WBC(ワールド・ベースボール・クラシック)で侍ジャパンが14年ぶりの優勝を飾り、日本中が沸いた。エンゼルス・大谷翔平(28)やヤクルト・村上宗隆(23)を中心とした侍メンバーたちが激闘を繰り広げたが、その裏で球界OBたちも“コメンテーターの椅子”を争って奮闘していた。
大会期間中、テレビから引っ張りだこだったのが、元日本ハムの杉谷拳士(32)と「ハンカチ王子」こと斎藤佑樹(34)だ。
昨季で現役引退した杉谷は、WBCの解説者として、『サンデージャポン』『アッコにおまかせ!』(ともにTBS系)などの番組に相次いで出演。準決勝・決勝の舞台となった米・マイアミにも赴いた。参加した優勝記者会見では、元同僚の大谷に対して「果たして私のこと覚えてらっしゃいますでしょうか?」と質問して笑いを誘い、その場面はネットやテレビで大きく放映された。
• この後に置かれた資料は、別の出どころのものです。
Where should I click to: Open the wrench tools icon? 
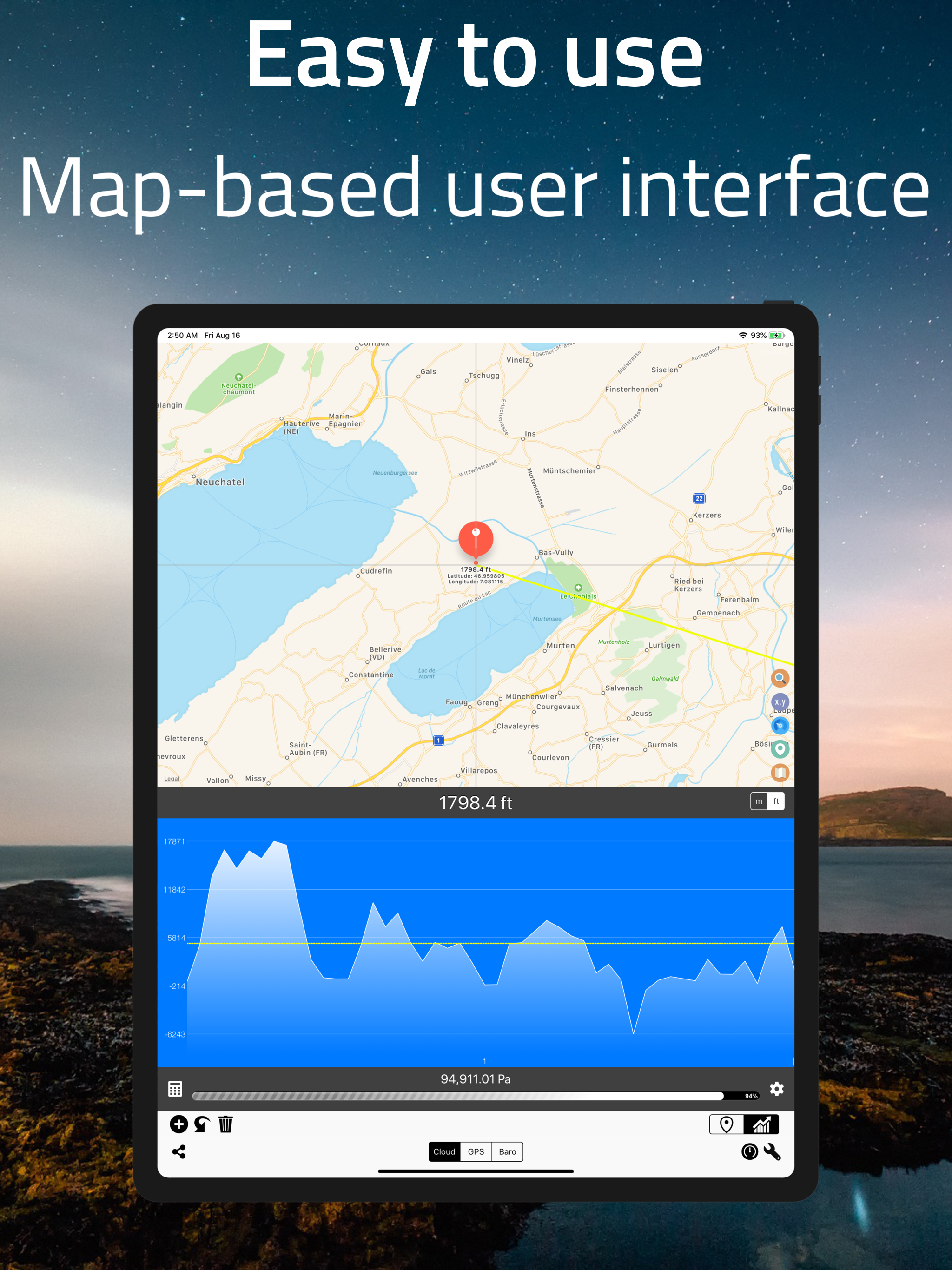coord(772,1152)
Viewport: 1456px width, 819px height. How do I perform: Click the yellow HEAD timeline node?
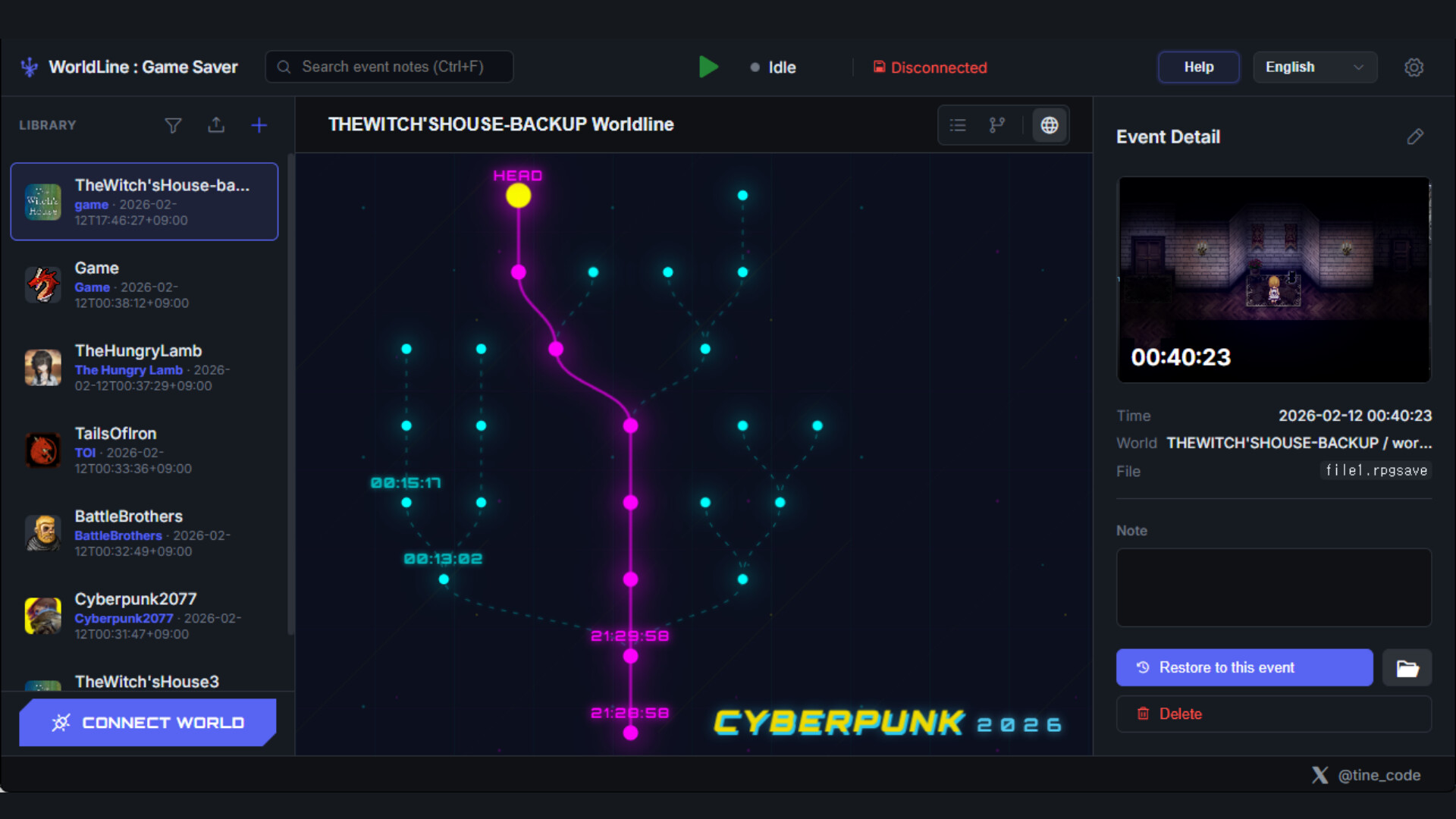tap(519, 196)
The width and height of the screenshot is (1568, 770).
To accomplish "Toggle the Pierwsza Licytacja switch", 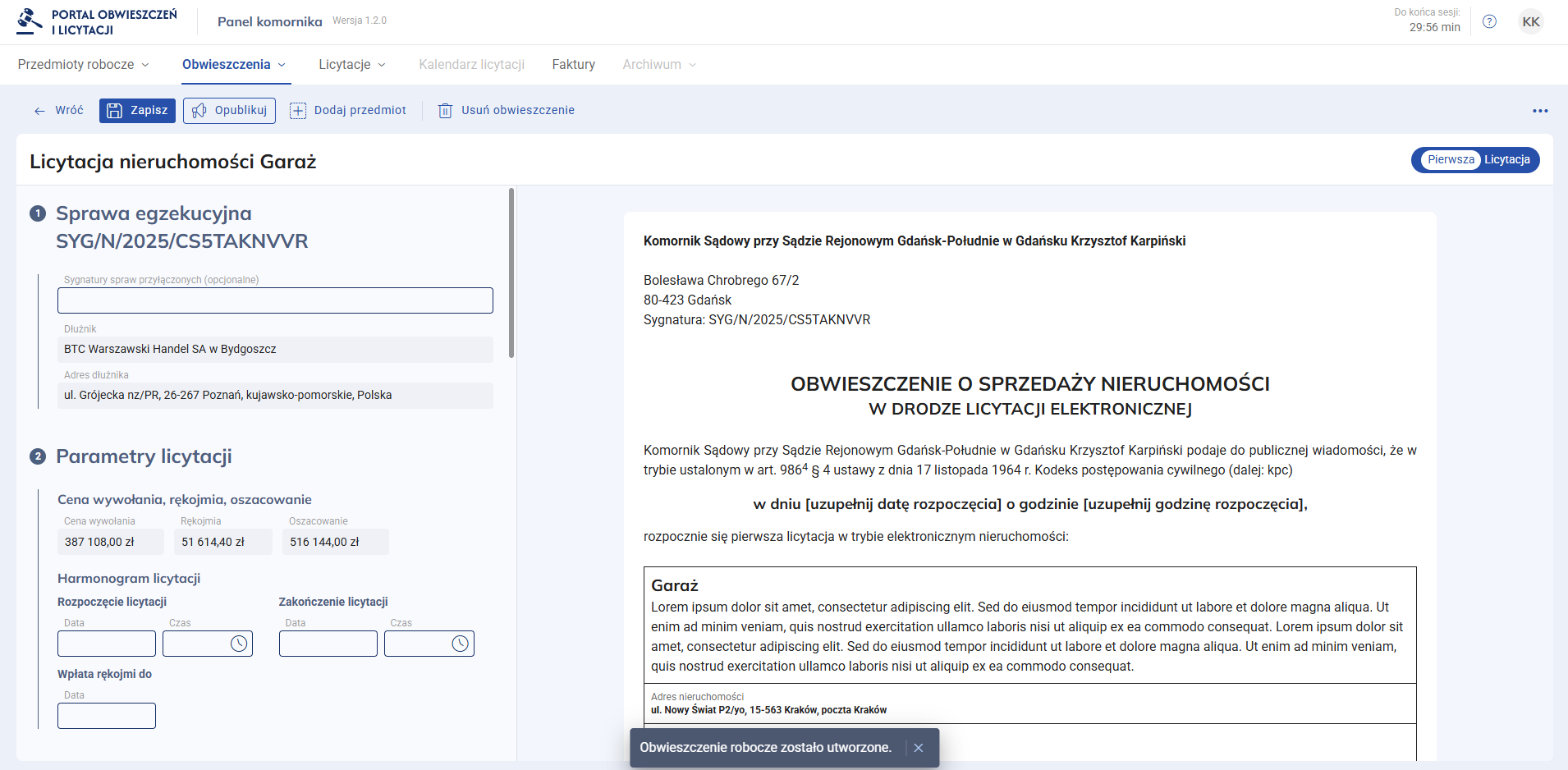I will pyautogui.click(x=1475, y=160).
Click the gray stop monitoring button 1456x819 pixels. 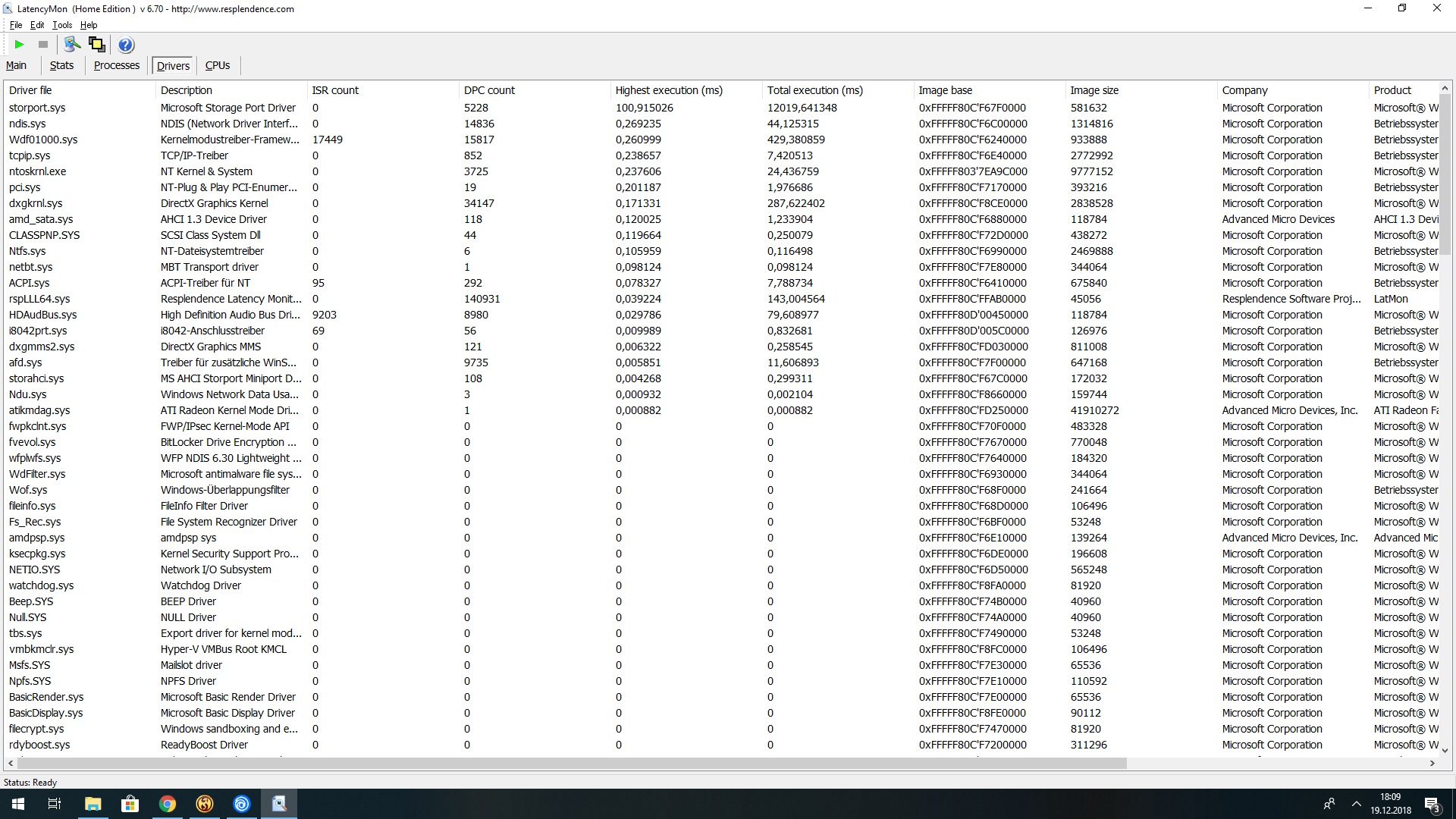click(43, 45)

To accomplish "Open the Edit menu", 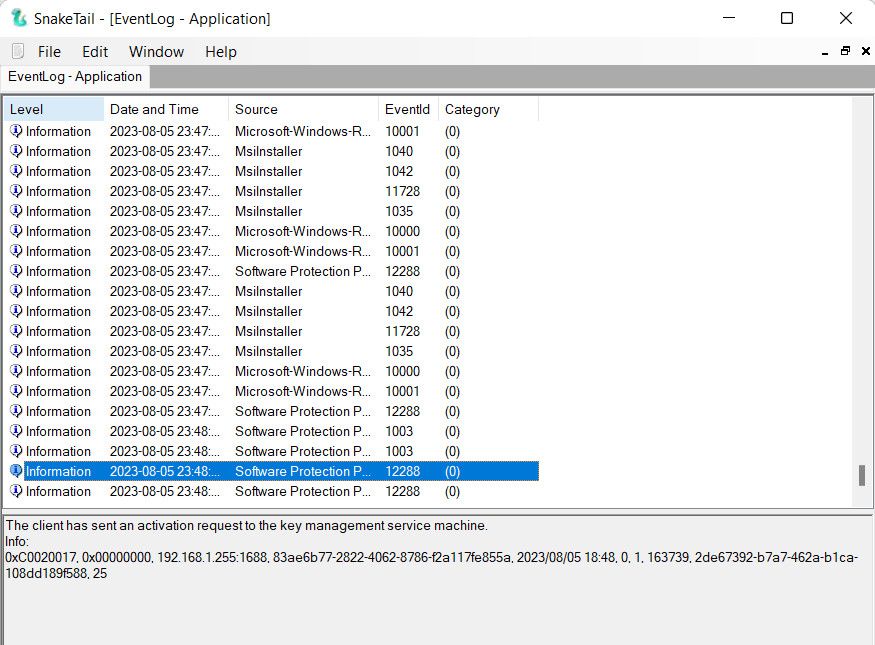I will pos(95,52).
一方の斎藤は、『ひるおび』(TBS系)などの番組で、今大会ブレークしたカージナルスのラーズ・ヌートバー(25)とのエピソードを披露。高校時代、米国遠征した際にバットボーイをしていたヌートバーとの交流は大きな話題になった。3月16日の対イタリア戦では、テレビの仕事で訪れた斎藤がヌートバーと抱擁を交わす場面も見受けられた。TBS局員が語る。
「杉谷は松本剛(29、日ハム)などをOBに抱える帝京高校出身で、斎藤は投手として2006年に甲子園優勝を飾った早稲田実業の出身と、ともに東京の名門高を卒業している。また、日ハム時代の実績はパッとせず若くして現役を引退していることなど、経歴が似ています。そのため、キャスティングする際はどちらか一方を使うことになるでしょう」(TBS局員)
引退後の“ポジション争い”を制するのはどちらか。野球評論家として大先輩である江本孟紀氏はこう見る。
「その人の中身よりも、古いか新しいかで判断される時代だからね。ただ、時代が移っても野球コメンテーターは“自分の経験をもとにファンに分かりやすく解説することが大事”というのは変わらない。バラエティではなく野球報道ですからね。
そういう意味では、甲子園で優勝投手となり、ドラフト1位で入団した斎藤のほうが解説にも説得力があるかな。でも、テレビを観る人の価値観も変わっているし、甲乙付けがたいね。それに斎藤に限らず、よく野球のことを勉強し、心理面や技術面をロジカルに解説できる若手の解説者は増えていて、全体的に解説者のレベルは上がっているんじゃないですかね」
WBC後も二人の“場外対決”に注目だ。